• A National Performance Trial is the process of validating the performance (insect resistant and yield) of the variety and it is carried out by the Kenya Plant Health Inspectorate Service.
• Agriculture PS says ministry and experts want Cabinet's ban on GMOs lifted and performance trials to begin on GMO maize.
As the world marked the International Food Day on Wednesday, researchers are still pushing the government to approve National Performance Trials for genetically modified maize.
They have been pushing for 10 years.
Agriculture PS Hamadi Boga said Kenya could be edging closer to approving the NPT following regular consultations with stakeholders in the regulatory agencies. They include the National Environment Management Authority and the Department of Public Health among others. Approval by the agencies has been an impediment for the approval of the NPT.
Boga has said that the BT (Bacilus Thuringiensis) technology in maize has been researched and proven.
He spoke on Tuesday during a field visit to Kenya Agriculture Livestock Research Organisation in Kitale to witness demonstrations on BT maize in a confined field site.
The science part is ready and concluded since 2016. It is now a matter of getting stakeholders to accept the technology and move forward. The citizens, church leaders and farmers are ready and they want it like yesterday.Agriculture PS Hamadi Boga kculture
NPT is the process of validating the performance (insect resistant and yield) of the variety and it is carried out by the Kenya Plant Health Inspectorate Service.

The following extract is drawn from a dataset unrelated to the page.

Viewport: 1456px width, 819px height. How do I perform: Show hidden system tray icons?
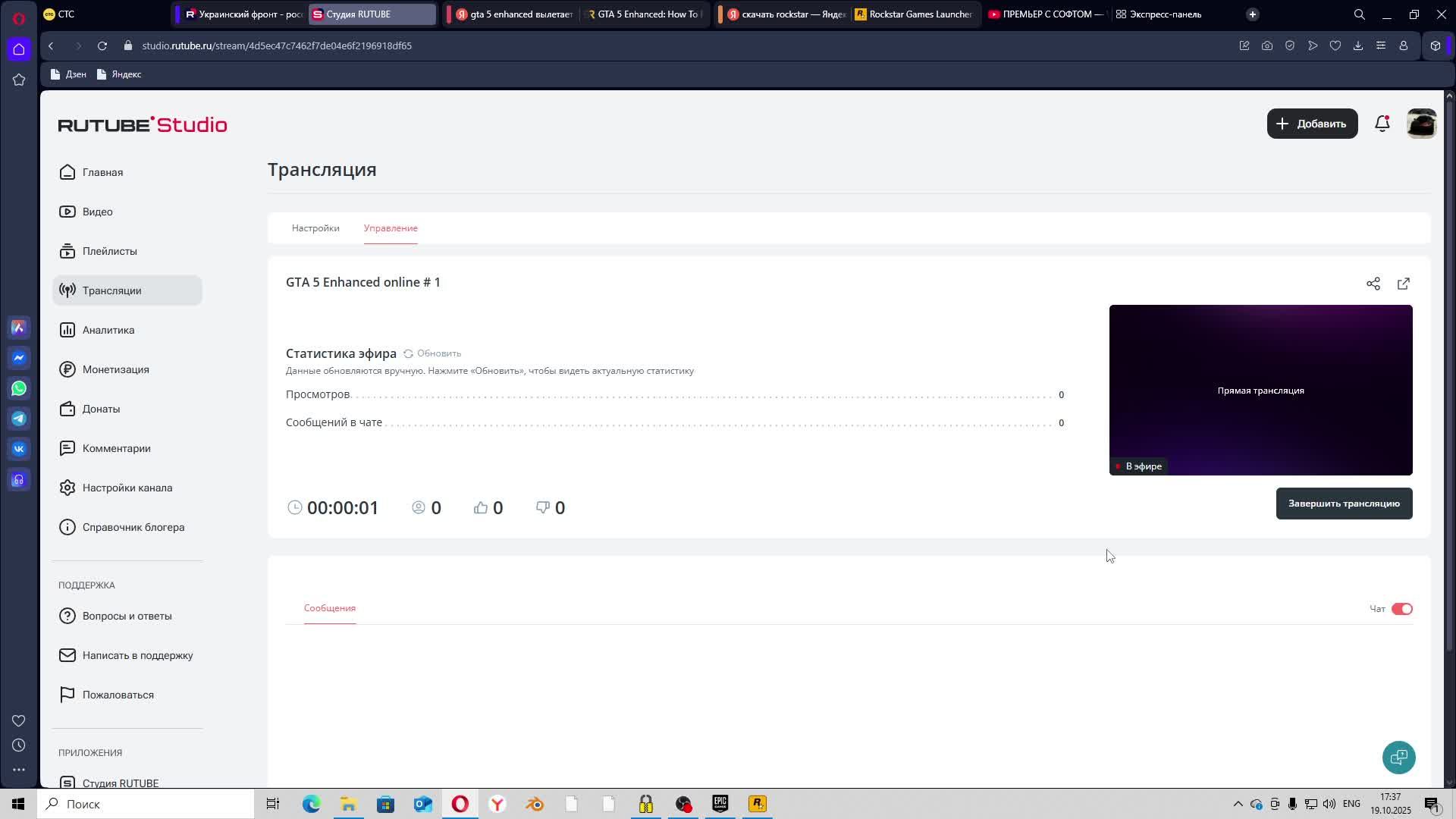coord(1238,804)
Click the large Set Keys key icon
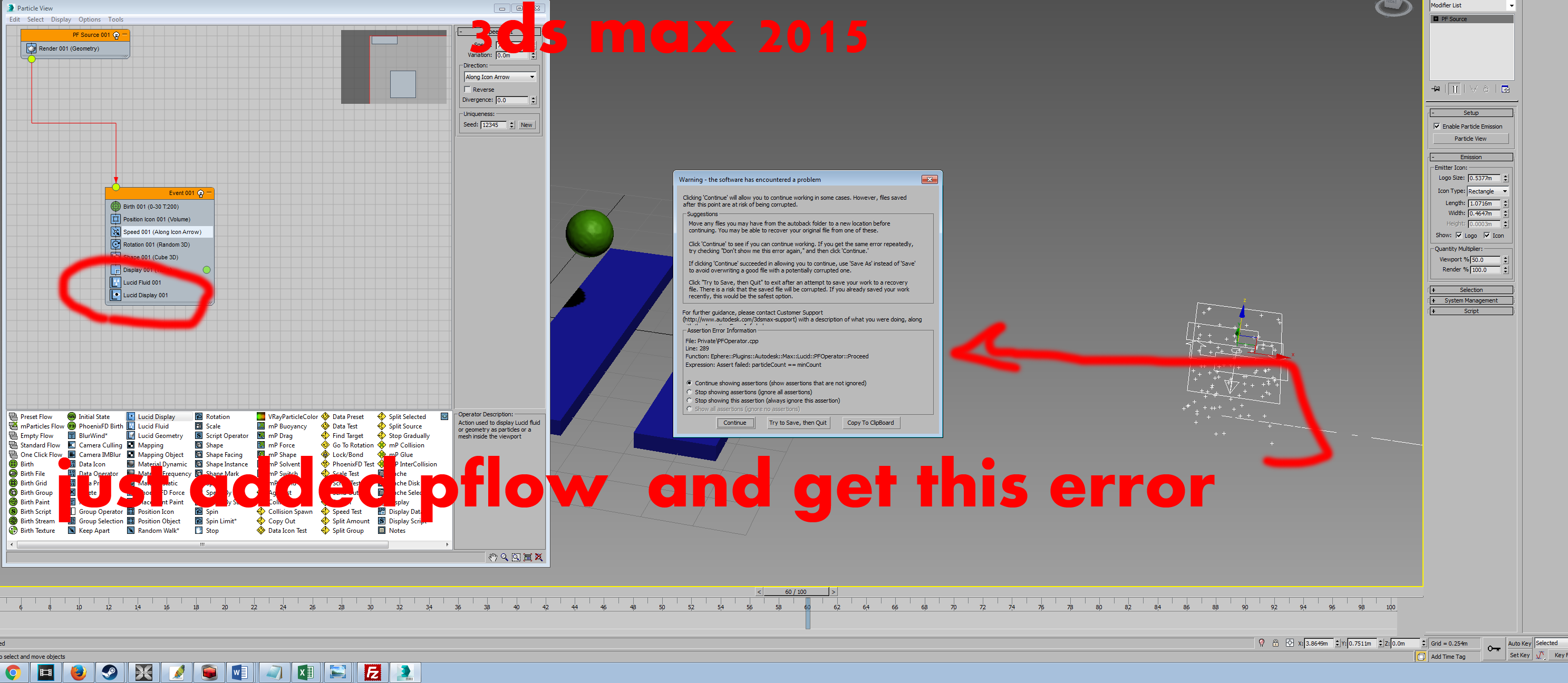Viewport: 1568px width, 683px height. point(1493,648)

James Karanja, a maize breeder from KALRO who is in charge of the project, approval was granted by the National Biosafety Authority to proceed with the NPT for Bt maize in January 2017.
The process also required an Environmental Impact Assessment conducted by Nema to determine environmental risks associated with the technology.
The EIA certificate was given by Nema and later retracted. It cited implications of the GMO ban b the Cabinet in October 2012.
Boga said the ban was on importation and consumption of GMO products in but not on research.
Some lobby groups have strongly opposed the technology, citing human and animal health and safety of the environment. They urged the government not to lift the ban.
The Agriculture PS told those opposed to the technology to base their argument son facts and not conspiracy theories.
“In African society, if one does not understand something, it is attributed to certain powers. As far as technology is concerned, the information is in the public domain and it’s clear and consistent,” he said.
He said the Ministry of Agriculture is talking to stakeholders such as Nema and the Public Health department to debunk the myths about GMO crops.
The PS said the ministry is working with regulatory agencies involved in NPT for the GM maize and is trying to get the ban lifted.
“We want to speak in one voice and we are trying to build consensus but this is posing a challenge since each has its own perspective. But as soon as we are able to convince stakeholders we will be able to adopt the technology,” Boga said.
“I am not hypocritical about this technology and I think having listened to all arguments I see a lot of hypocrisy in the conversation around GMOs. I think we should put issues on the table and discuss them openly and objectively so that all of us can access this technology.”